» **TASK INSTRUCTIONS**
I would like you to print all the records below exactly as they are.

» **INPUT FOR THIS TASK**
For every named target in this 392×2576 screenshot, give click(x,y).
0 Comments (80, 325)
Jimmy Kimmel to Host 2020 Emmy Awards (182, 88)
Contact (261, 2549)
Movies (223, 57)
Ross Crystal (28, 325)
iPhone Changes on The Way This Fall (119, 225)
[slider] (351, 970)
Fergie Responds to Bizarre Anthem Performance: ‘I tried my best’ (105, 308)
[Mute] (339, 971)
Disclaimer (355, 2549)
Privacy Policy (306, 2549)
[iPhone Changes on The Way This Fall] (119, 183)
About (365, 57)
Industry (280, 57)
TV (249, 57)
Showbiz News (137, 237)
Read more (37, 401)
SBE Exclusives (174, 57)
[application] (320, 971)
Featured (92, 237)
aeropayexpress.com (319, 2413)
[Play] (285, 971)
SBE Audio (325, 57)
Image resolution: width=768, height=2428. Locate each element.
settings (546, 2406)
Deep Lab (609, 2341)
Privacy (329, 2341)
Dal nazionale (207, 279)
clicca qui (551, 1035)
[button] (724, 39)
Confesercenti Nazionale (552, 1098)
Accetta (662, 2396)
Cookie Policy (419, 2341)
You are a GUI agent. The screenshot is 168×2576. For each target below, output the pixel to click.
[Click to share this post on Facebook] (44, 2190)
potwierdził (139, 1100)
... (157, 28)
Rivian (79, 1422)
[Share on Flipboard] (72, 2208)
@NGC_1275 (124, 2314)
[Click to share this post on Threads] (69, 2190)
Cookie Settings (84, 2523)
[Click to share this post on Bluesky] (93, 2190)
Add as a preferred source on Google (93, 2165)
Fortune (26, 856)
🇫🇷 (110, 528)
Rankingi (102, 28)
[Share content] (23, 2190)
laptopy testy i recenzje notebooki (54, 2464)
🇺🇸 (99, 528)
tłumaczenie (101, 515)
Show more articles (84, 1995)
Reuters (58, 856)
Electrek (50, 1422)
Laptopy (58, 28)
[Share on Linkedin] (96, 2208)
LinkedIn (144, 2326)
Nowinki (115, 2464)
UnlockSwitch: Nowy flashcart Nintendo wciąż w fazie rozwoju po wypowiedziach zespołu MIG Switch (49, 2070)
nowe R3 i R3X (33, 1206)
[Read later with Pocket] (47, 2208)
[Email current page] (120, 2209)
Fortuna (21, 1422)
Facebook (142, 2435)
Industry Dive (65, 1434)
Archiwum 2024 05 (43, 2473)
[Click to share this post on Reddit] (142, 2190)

» **SOLVED PROBLEM**
For every named target in this 392×2576 screenshot, give click(x,y).
0 Comments (80, 325)
Jimmy Kimmel to Host 2020 Emmy Awards (182, 88)
Contact (261, 2549)
Movies (223, 57)
Ross Crystal (28, 325)
iPhone Changes on The Way This Fall (119, 225)
[slider] (351, 970)
Fergie Responds to Bizarre Anthem Performance: ‘I tried my best’ (105, 308)
[Mute] (339, 971)
Disclaimer (355, 2549)
Privacy Policy (306, 2549)
[iPhone Changes on The Way This Fall] (119, 183)
About (365, 57)
Industry (280, 57)
TV (249, 57)
Showbiz News (137, 237)
Read more (37, 401)
SBE Exclusives (174, 57)
[application] (320, 971)
Featured (92, 237)
aeropayexpress.com (319, 2413)
[Play] (285, 971)
SBE Audio (325, 57)
Image resolution: width=768, height=2428. Locate each element.
settings (546, 2406)
Deep Lab (609, 2341)
Privacy (329, 2341)
Dal nazionale (207, 279)
clicca qui (551, 1035)
[button] (724, 39)
Confesercenti Nazionale (552, 1098)
Accetta (662, 2396)
Cookie Policy (419, 2341)
You are a GUI agent. The screenshot is 168×2576. For each target below, output the pixel to click.
[Click to share this post on Facebook] (44, 2190)
potwierdził (139, 1100)
... (157, 28)
Rivian (79, 1422)
[Share on Flipboard] (72, 2208)
@NGC_1275 (124, 2314)
[Click to share this post on Threads] (69, 2190)
Cookie Settings (84, 2523)
[Click to share this post on Bluesky] (93, 2190)
Add as a preferred source on Google (93, 2165)
Fortune (26, 856)
🇫🇷 (110, 528)
Rankingi (102, 28)
[Share content] (23, 2190)
laptopy testy i recenzje notebooki (54, 2464)
🇺🇸 (99, 528)
tłumaczenie (101, 515)
Show more articles (84, 1995)
Reuters (58, 856)
Electrek (50, 1422)
Laptopy (58, 28)
[Share on Linkedin] (96, 2208)
LinkedIn (144, 2326)
Nowinki (115, 2464)
UnlockSwitch: Nowy flashcart Nintendo wciąż w fazie rozwoju po wypowiedziach zespołu MIG Switch (49, 2070)
nowe R3 i R3X (33, 1206)
[Read later with Pocket] (47, 2208)
[Email current page] (120, 2209)
Fortuna (21, 1422)
Facebook (142, 2435)
Industry Dive (65, 1434)
Archiwum 2024 05 (43, 2473)
[Click to share this post on Reddit] (142, 2190)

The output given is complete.